Methods:We examined all CLD related encounters (2000-2015) in Dallas-Fort Worth (DFW) using data from the DFW council collaborative, a unique resource capturing data from all hospital admissions (95% of all hospitals, 17 counties, catchment area of 7 million). The population of this 4th largest metroplex is diverse and representative of the US population.
Results: There were 105,957 CLD related admissions in 60,543 unique patients across 84 hospitals. In 2015, the mean age was 57 years, 69% were Caucasian, 15% Hispanic ethnicity and 43% were women. The most common primary cause for admission was sepsis, hepatic encephalopathy, and complications of alcoholic cirrhosis. Between 2000 and 2015, crude annual prevalence rate of CLD related admissions increased 4-fold from 624/100,000 to 2,268/100,000. Mean age at admission changed from 54.0 year (2000) to 58.2 years (2015); the number of CLD patients above 65 years increased from 24.2 to 33.1%.
As compared to 2000, the number of patients with co-morbidities increased from 4.4% to 13% (CAD), 2.6% to 14.1% (obesity), 0.9% to 21.6% (dyslipidemia), 2.8% to 21.6% (chronic kidney disease), and 19.7% to 37.2% (DM). Admissions for complications of portal hypertension remained stable; complication related to infection and renal failure increased. (Figure) Infection related admission was driven by increases in sepsis (30%). There was a 3 fold increase in C difficile rates (1.15 to 4.6%). Renal related admissions were driven by hyponatremia, volume overload or depletion (30%).
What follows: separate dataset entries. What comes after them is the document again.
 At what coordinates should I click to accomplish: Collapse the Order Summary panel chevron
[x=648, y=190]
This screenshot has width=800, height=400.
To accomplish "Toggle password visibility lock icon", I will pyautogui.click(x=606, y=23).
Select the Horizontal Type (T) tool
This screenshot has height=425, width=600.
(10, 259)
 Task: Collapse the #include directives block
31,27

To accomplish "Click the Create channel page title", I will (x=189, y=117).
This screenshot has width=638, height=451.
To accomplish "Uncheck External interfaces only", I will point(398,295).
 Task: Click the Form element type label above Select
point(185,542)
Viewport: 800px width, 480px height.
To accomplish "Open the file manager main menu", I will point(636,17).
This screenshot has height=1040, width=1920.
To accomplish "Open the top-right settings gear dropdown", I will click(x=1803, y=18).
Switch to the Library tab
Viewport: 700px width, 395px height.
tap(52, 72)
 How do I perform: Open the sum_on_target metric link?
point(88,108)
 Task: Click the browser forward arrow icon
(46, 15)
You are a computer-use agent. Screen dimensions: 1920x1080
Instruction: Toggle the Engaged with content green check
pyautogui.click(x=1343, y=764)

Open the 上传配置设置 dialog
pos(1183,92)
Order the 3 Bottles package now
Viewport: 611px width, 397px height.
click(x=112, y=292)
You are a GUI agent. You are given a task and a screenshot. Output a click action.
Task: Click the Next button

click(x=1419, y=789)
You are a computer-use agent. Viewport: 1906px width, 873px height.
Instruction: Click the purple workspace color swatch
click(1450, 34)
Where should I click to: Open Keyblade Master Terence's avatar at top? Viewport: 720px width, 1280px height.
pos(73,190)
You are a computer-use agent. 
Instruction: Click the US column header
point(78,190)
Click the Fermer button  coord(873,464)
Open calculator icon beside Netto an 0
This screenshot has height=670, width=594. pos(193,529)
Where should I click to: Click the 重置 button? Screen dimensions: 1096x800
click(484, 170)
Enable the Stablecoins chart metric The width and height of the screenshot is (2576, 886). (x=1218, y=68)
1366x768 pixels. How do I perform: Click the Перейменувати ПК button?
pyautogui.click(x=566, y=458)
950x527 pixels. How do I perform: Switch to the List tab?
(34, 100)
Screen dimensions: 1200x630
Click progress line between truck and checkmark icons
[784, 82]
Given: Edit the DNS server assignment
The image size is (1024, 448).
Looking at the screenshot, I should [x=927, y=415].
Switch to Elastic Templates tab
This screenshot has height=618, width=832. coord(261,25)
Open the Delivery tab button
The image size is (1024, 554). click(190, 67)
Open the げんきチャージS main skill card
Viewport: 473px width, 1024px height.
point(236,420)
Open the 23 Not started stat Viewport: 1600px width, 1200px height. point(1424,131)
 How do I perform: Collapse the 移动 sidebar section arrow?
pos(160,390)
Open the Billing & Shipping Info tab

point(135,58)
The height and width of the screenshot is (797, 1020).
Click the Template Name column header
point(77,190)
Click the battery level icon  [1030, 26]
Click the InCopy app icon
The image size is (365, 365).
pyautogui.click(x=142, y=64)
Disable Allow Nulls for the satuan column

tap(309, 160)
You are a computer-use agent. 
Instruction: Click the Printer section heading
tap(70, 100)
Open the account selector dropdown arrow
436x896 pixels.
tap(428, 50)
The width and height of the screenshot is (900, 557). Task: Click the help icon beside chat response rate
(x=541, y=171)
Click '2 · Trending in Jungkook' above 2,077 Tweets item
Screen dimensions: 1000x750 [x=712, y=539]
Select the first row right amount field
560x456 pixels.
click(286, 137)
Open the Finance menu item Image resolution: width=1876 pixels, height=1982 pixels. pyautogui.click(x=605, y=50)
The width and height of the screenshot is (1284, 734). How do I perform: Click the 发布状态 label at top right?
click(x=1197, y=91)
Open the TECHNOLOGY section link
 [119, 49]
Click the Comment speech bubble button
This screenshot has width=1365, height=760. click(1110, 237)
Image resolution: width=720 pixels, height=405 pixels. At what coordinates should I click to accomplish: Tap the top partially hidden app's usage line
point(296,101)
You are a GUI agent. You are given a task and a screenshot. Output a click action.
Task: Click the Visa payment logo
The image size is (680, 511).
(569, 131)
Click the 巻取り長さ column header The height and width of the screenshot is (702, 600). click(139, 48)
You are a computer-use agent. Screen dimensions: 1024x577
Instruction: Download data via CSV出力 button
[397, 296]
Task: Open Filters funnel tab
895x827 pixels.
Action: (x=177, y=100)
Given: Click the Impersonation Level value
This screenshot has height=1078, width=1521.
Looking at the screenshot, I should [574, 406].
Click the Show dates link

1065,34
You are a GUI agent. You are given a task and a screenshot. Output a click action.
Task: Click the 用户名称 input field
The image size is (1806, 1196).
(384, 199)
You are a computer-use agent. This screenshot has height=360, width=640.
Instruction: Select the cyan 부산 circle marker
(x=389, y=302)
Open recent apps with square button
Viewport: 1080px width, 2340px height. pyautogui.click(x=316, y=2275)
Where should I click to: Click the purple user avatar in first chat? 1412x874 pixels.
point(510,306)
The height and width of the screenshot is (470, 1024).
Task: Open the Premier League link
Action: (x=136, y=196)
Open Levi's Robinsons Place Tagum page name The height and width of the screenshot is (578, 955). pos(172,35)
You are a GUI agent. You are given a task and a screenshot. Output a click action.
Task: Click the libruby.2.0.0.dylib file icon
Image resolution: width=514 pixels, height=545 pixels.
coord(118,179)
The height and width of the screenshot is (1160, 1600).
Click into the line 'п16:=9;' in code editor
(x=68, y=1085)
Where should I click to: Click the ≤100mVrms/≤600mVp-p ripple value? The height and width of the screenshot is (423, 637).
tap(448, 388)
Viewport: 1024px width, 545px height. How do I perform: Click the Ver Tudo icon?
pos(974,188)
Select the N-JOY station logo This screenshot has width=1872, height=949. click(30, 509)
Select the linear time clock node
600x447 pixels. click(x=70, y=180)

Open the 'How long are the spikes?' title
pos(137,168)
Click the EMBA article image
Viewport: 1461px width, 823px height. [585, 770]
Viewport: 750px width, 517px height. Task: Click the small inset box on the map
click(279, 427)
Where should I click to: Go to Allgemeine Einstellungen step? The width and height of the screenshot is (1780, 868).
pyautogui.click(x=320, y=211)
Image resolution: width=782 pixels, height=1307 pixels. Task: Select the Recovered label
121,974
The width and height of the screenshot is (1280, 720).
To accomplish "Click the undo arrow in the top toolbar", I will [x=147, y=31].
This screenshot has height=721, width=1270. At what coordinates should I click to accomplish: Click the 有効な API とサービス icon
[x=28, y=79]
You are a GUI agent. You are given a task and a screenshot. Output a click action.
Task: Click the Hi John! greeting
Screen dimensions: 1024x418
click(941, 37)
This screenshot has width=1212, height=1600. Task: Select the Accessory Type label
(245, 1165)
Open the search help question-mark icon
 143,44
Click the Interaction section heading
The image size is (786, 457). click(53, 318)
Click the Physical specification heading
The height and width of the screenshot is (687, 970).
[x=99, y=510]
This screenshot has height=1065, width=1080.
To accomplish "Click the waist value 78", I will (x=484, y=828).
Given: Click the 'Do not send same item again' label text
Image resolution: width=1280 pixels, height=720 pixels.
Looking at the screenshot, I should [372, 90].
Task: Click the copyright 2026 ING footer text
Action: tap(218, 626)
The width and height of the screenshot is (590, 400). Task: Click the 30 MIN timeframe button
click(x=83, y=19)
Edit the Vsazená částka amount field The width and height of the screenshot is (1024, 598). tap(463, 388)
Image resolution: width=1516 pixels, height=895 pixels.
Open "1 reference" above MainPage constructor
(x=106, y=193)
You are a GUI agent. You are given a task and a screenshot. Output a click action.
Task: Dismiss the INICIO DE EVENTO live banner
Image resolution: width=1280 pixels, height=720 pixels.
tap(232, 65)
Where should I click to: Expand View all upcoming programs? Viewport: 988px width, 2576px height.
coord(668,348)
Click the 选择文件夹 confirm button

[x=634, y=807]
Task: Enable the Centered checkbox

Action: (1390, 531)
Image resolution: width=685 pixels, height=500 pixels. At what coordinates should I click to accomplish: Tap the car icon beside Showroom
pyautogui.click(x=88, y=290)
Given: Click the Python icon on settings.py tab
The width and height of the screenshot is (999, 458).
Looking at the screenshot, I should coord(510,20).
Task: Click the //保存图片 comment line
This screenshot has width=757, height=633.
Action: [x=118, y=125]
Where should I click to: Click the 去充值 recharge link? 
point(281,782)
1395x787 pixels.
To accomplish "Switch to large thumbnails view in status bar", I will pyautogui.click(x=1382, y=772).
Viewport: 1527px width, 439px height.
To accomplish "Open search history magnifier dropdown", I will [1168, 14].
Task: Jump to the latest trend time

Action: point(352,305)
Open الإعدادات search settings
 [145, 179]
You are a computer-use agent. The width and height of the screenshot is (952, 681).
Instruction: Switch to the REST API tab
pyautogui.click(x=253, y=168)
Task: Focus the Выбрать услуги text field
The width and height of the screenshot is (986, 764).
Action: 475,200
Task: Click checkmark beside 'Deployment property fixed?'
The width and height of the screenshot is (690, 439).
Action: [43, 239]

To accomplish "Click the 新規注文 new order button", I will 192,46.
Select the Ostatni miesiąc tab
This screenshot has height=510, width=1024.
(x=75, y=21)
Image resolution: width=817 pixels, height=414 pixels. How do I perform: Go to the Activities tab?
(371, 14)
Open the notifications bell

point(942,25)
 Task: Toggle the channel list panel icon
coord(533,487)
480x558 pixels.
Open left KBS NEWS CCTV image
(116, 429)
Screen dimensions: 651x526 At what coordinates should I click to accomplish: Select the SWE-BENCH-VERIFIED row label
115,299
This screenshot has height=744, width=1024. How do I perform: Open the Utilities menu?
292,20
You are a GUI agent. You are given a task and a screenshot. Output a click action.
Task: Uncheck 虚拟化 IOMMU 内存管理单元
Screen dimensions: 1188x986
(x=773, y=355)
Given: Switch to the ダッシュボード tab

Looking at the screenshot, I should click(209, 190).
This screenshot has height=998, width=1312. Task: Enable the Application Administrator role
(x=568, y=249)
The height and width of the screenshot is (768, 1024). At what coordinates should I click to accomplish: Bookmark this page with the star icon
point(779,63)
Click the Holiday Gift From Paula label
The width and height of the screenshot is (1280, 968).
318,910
Conclusions: CLD related admissions have increased 4 fold over the last decade. CLD patients are older and sicker with multiple chronic conditions. Traditional complications of portal hypertension (e.g. variceal bleeding) have been supplanted by infection and renal failure, warranting a need to re-define what it means to have decompensated cirrhosis.